## MATERIAL FOR THIS TASK
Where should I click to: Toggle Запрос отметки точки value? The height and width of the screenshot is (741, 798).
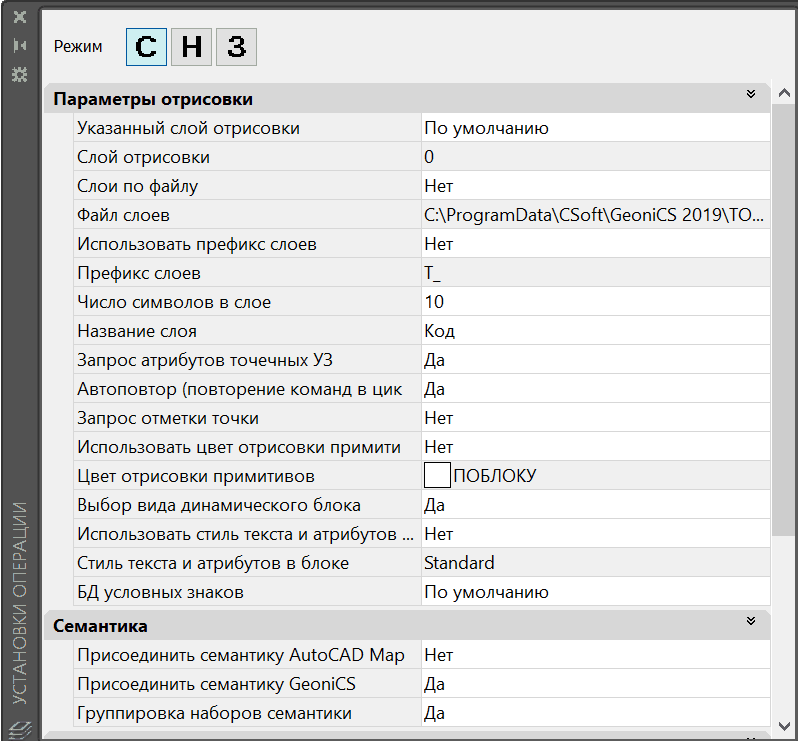click(595, 418)
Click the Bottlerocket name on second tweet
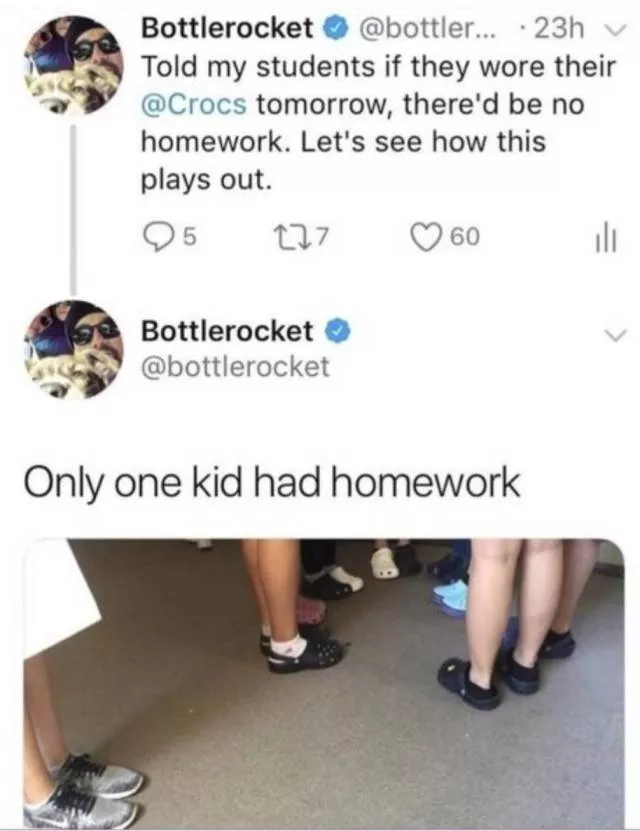The width and height of the screenshot is (640, 831). pos(227,331)
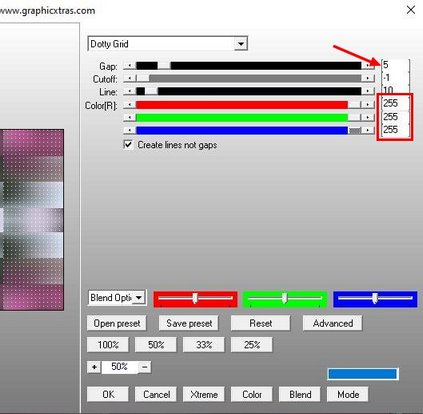This screenshot has width=423, height=414.
Task: Toggle Create lines not gaps checkbox
Action: point(128,145)
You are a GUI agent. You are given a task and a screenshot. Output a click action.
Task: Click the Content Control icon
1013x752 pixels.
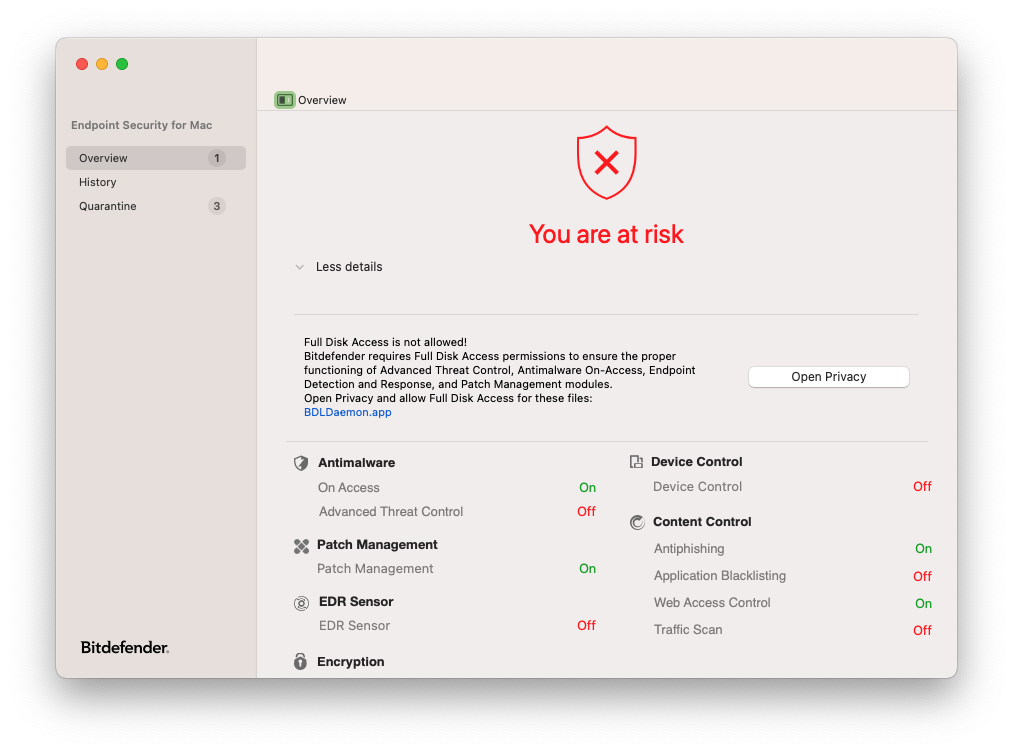636,521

## WHAT IS NEEDED
Only an exact copy of the lines from the one with "You are a GUI" through the last line of the data above is wanted, and no pictures.

## RESPONSE BELOW
You are a GUI agent. You are given a task and a screenshot. Output a click action.
Task: Click the Content Control icon
1013x752 pixels.
636,521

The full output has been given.